Few things fix the mind on the here and the hereafter -- and the way human beings consign others to ford the pass between them -- than a funeral with full military honors at Arlington Cemetery, such as one I had the occasion to attend this week.

In almost every respect, the occasion was uncommon. The family party was small. The wound caused by the nearly year-old death was almost healed. The death itself had come peacefully in the deceased's bed at home. The veteran was a female naval intelligence officer during World War II.

More than a funeral, it was an inhumation. There was no bathos, nor rage at the loss of a loved one at the hands of a negligent, selfish president waging a criminally stupid war in the Persian Gulf. World War II was indisputably the last "good war."

Instead, there was an astounding display of quiet dignity on the part of the U.S. Navy. A marching band, what looked to my civilian eye as a battallion of sailors, a horse-drawn caisson with a casket draped in the stars and stripes, a color guard.

I was reminded of Kennedy's funeral. My older son thought it was someone else's cortege, not his grandmother's. Perhaps Rumsfeld's (I only wish!). It was beautiful.

The band played "Come, Holy Ghost." Then we processed to the burial site to the sounds of the Navy hymn, "Eternal Father, Strong to Save." We stopped. Six sailors held a flag over the cremains. The Navy chaplain led us in prayer. We stood.

A line of about six sailors formed, raised their rifles and fired a three-rifle volley. The practice has its origins in an ancient war custom of bringing all fighting to a halt to remove the dead from the battlefield. Once each army had cleared its dead, it would fire three volleys to indicate that the dead had been cared for and that they were ready to go back to the fight.

Finally, the six escorting sailors folded the flag to the sounds of "America, the Beautiful." A sailor handed it to the military chaplain, who then presented it to the next of kin with the following words, "On behalf of the President of the United States, the Chief of Naval Operations and a grateful nation, please accept this flag as a symbol of our appreciation for your mother's service to this Country in World War II."

Then came the bugler's "Taps."

"Taps" was composed by the Union Army Brigadier General Daniel Butterfield, while in camp at Harrison's Landing, Virginia, in 1862. It became known as "Taps" because it was often tapped out on a drum, whenever a bugler was unavailable, and was widely used by both Northern and Southern armies.

Restless thoughts followed me in the hush and quiet that ensued that sweltering day.

A part of me had been rebelling, fighting within me to scream out the rage of thousands of mothers at the inhumanity of war. I came of age at a time in which such displays in the face of the military were common, as the government was waging another useless carnage, in Vietnam. Yet the effect of the military's psychological operation on me had been uncanny.

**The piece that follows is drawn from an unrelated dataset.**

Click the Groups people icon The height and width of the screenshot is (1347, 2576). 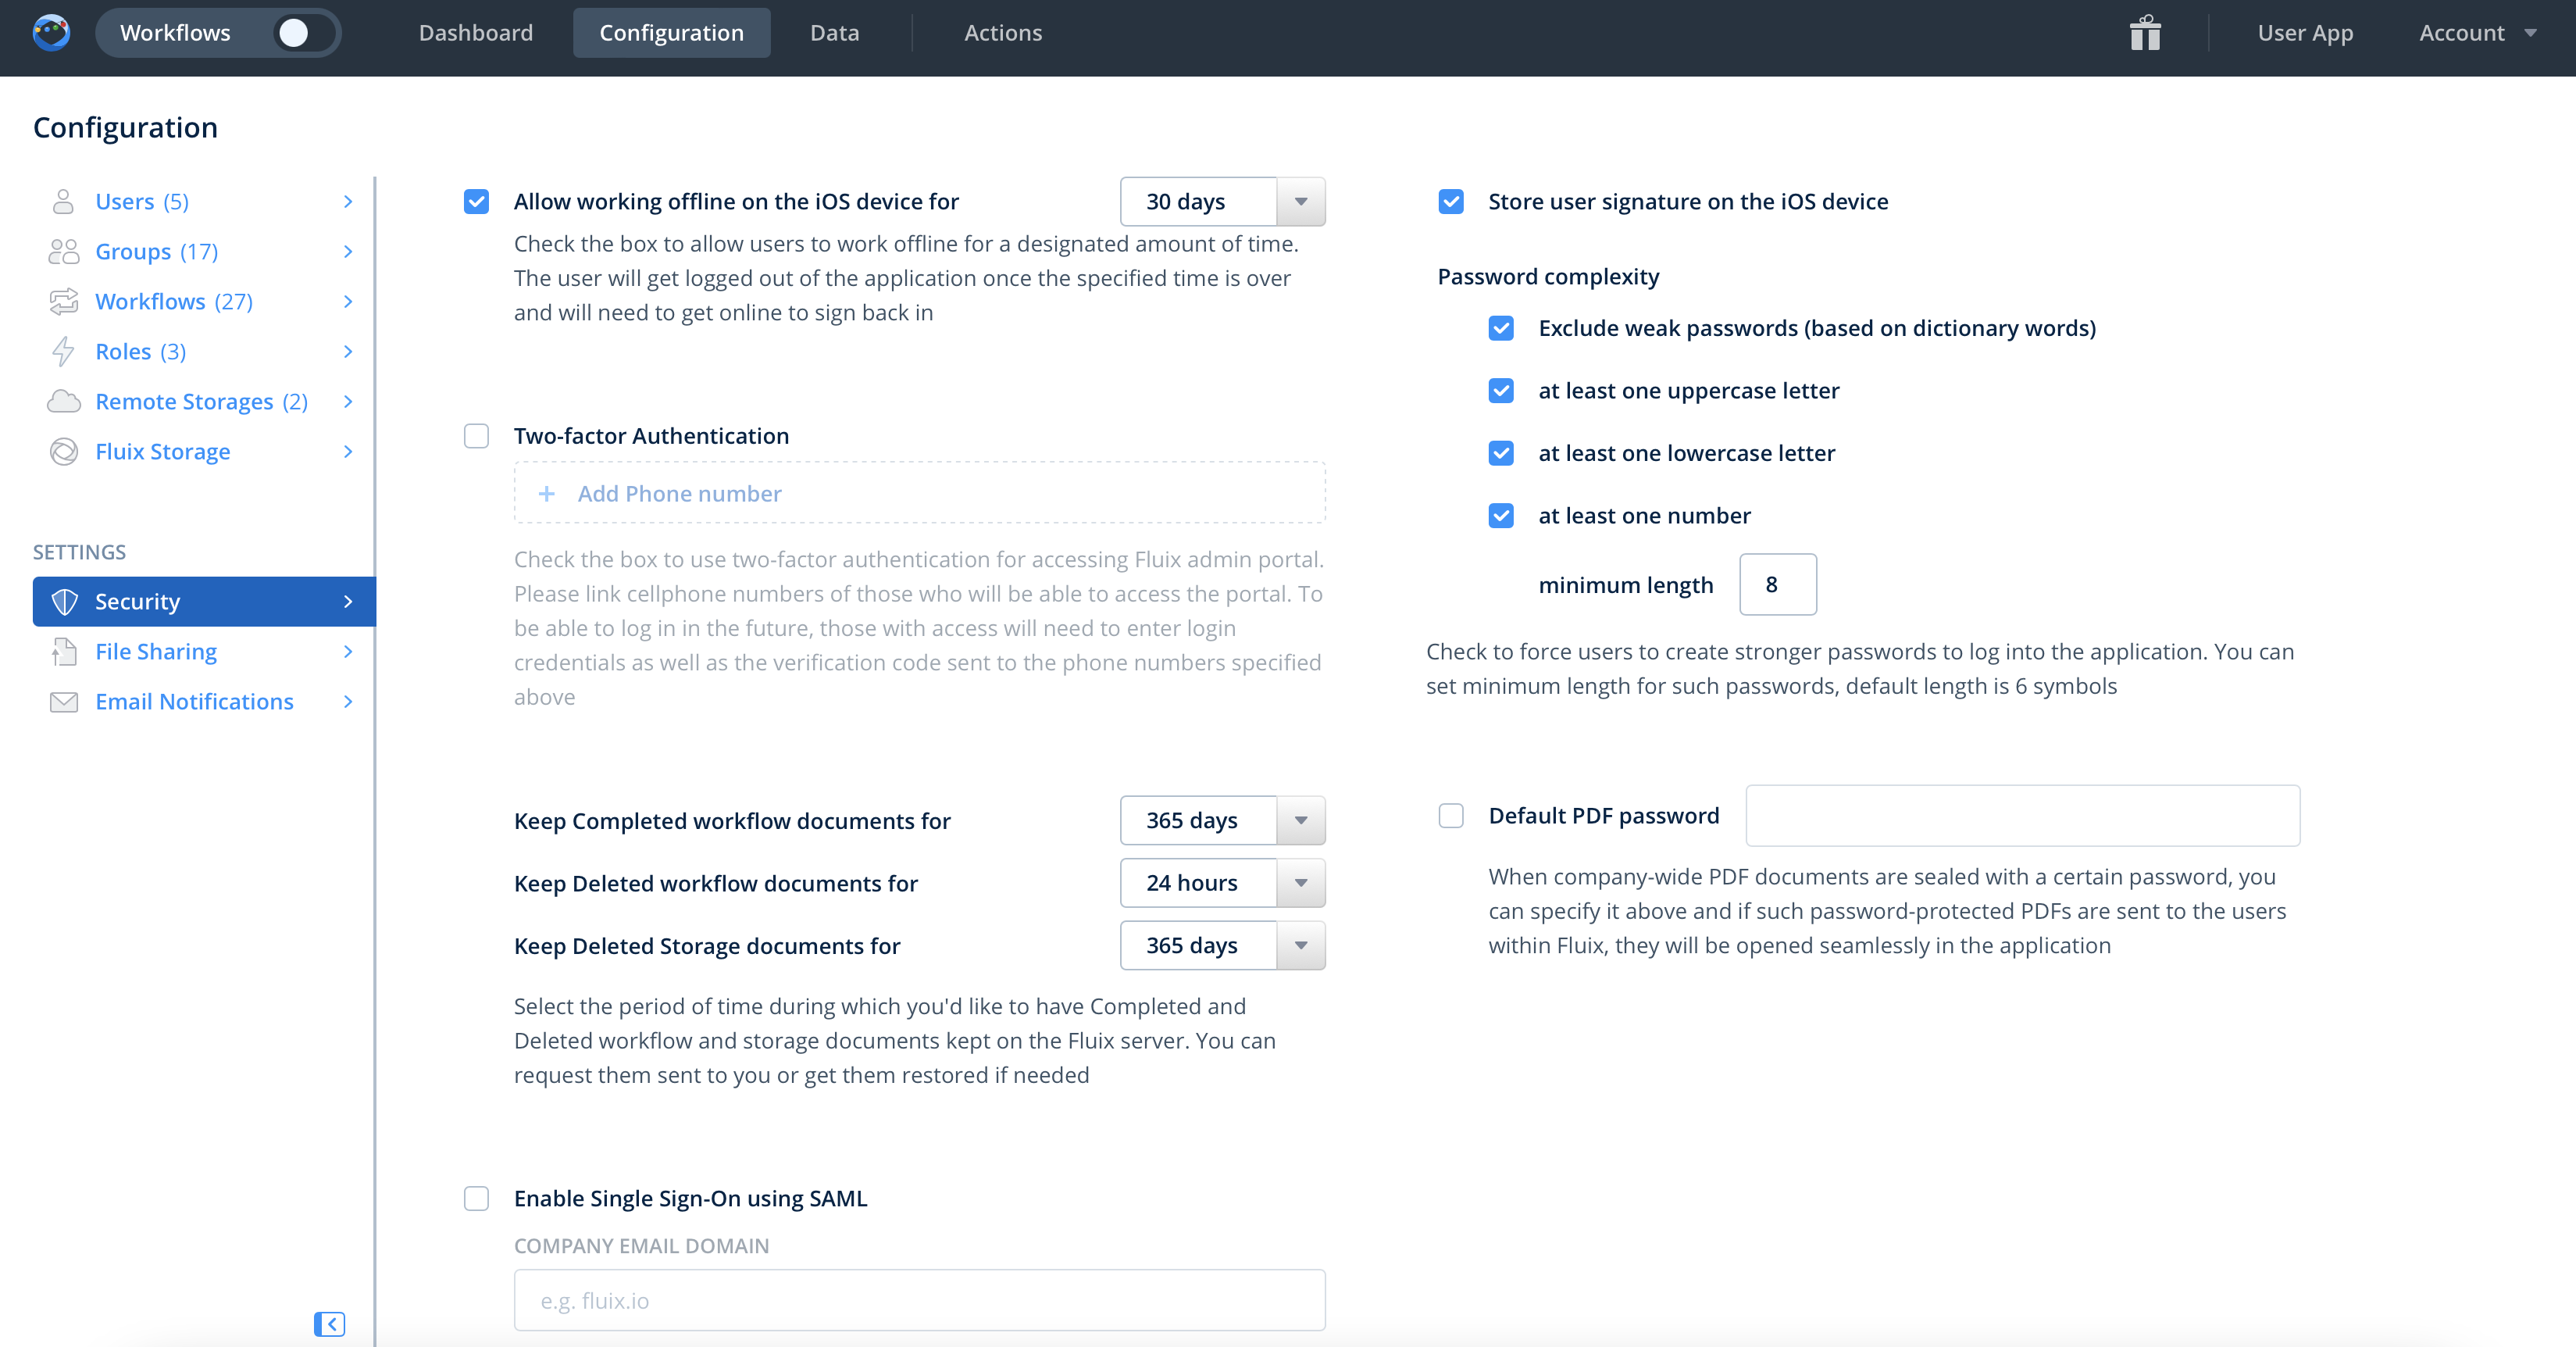click(63, 252)
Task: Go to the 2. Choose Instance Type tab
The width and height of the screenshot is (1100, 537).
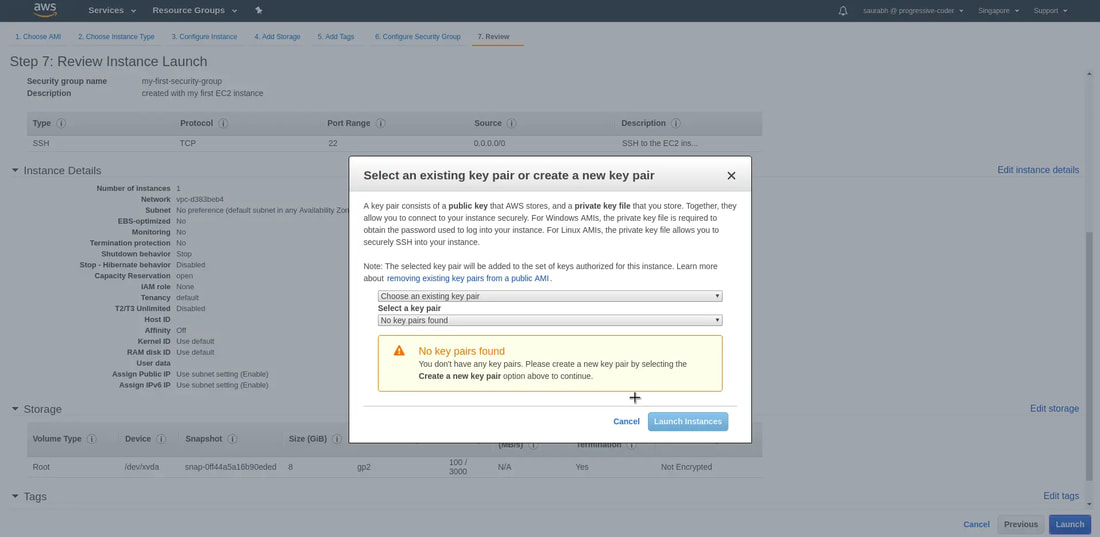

Still a vaguely agnostic Christian, I had prayed with feeling and been moved at "Taps." My rebellious feelings had felt undignified in the face of young boys who might be called upon to die, no matter how cruelly meaningless the conflict.

It's a clever thing to have these ceremonies, one family by one family, out of sight from the glaring eye of the press. I had been challenged at the gate due to my press badge; I was there as an individual, not a reporter, so I hid it thereafter. But I then realized this is a part of war the military wishes to hide.

No recruiter would want young men to see what their mothers might face. No dissembling president using pointless war to dole out billions to cronies would want the public to know at what human expense.

In a sense, all military funerals are efforts to assuage the guilt and responsibility of military and political leaders for having taken someone from a family and returned that person dead. It's the least a grateful nation can do. All such funerals are a human response in the face of a shameful reality; they are cathartic ceremonies and a public confession that we are a murderous species.

How much more grateful all of us might be if war's casualties were much rarer, the occasions far nobler!

Such, at least, was true in the case of the military service rendered by this one Second World War Navy lieutenant I went to mourn, one whose intelligence analyses undoubtedly saved thousands of American lives and millions of others from the scourge of the Axis powers. Full military honors, in this instance, were a fitting coda to a life's struggle, well fought.